> **Items from a dataset**
.....

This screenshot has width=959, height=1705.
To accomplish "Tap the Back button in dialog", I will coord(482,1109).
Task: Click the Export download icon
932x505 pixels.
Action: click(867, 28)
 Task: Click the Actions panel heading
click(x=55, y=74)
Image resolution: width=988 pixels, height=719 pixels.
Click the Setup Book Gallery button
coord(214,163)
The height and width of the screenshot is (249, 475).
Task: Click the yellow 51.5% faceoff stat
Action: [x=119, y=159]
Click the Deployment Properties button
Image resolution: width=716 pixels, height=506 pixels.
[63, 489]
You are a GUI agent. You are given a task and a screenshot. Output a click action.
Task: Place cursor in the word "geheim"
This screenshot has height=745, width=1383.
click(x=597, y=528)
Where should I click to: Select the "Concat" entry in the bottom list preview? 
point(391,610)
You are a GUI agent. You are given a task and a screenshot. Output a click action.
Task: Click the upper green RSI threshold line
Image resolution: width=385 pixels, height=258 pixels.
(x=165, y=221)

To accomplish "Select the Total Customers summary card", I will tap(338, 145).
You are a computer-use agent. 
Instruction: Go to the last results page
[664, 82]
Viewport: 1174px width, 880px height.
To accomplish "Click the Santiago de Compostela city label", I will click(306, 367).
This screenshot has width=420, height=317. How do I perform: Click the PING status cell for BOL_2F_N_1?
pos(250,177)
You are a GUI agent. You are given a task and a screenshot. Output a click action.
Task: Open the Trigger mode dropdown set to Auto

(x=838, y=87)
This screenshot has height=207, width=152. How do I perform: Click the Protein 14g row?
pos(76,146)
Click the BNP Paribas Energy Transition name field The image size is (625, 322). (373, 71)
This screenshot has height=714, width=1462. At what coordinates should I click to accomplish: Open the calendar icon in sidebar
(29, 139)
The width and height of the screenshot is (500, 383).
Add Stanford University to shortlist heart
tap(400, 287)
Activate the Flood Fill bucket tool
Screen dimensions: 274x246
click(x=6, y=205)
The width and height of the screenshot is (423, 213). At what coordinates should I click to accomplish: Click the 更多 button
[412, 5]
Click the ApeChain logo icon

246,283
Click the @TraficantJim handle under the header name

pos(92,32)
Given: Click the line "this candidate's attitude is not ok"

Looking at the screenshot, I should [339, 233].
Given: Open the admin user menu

.....

> **What the task requires**
Exactly as shown above, return every record.

> **Solution**
This screenshot has width=959, height=1705.
To accomplish "Tap the Back button in dialog", I will coord(482,1109).
Task: Click the Export download icon
932x505 pixels.
Action: click(867, 28)
 Task: Click the Actions panel heading
click(x=55, y=74)
Image resolution: width=988 pixels, height=719 pixels.
Click the Setup Book Gallery button
coord(214,163)
The height and width of the screenshot is (249, 475).
Task: Click the yellow 51.5% faceoff stat
Action: [x=119, y=159]
Click the Deployment Properties button
Image resolution: width=716 pixels, height=506 pixels.
[63, 489]
You are a GUI agent. You are given a task and a screenshot. Output a click action.
Task: Place cursor in the word "geheim"
This screenshot has height=745, width=1383.
click(x=597, y=528)
Where should I click to: Select the "Concat" entry in the bottom list preview? 
point(391,610)
You are a GUI agent. You are given a task and a screenshot. Output a click action.
Task: Click the upper green RSI threshold line
Image resolution: width=385 pixels, height=258 pixels.
(x=165, y=221)

To accomplish "Select the Total Customers summary card", I will tap(338, 145).
You are a computer-use agent. 
Instruction: Go to the last results page
[664, 82]
Viewport: 1174px width, 880px height.
To accomplish "Click the Santiago de Compostela city label", I will click(306, 367).
This screenshot has width=420, height=317. How do I perform: Click the PING status cell for BOL_2F_N_1?
pos(250,177)
You are a GUI agent. You are given a task and a screenshot. Output a click action.
Task: Open the Trigger mode dropdown set to Auto

(x=838, y=87)
This screenshot has height=207, width=152. How do I perform: Click the Protein 14g row?
pos(76,146)
Click the BNP Paribas Energy Transition name field The image size is (625, 322). (373, 71)
This screenshot has height=714, width=1462. At what coordinates should I click to accomplish: Open the calendar icon in sidebar
(29, 139)
The width and height of the screenshot is (500, 383).
Add Stanford University to shortlist heart
tap(400, 287)
Activate the Flood Fill bucket tool
Screen dimensions: 274x246
click(x=6, y=205)
The width and height of the screenshot is (423, 213). At what coordinates should I click to accomplish: Click the 更多 button
[412, 5]
Click the ApeChain logo icon

246,283
Click the @TraficantJim handle under the header name

pos(92,32)
Given: Click the line "this candidate's attitude is not ok"

Looking at the screenshot, I should [339, 233].
Given: Open the admin user menu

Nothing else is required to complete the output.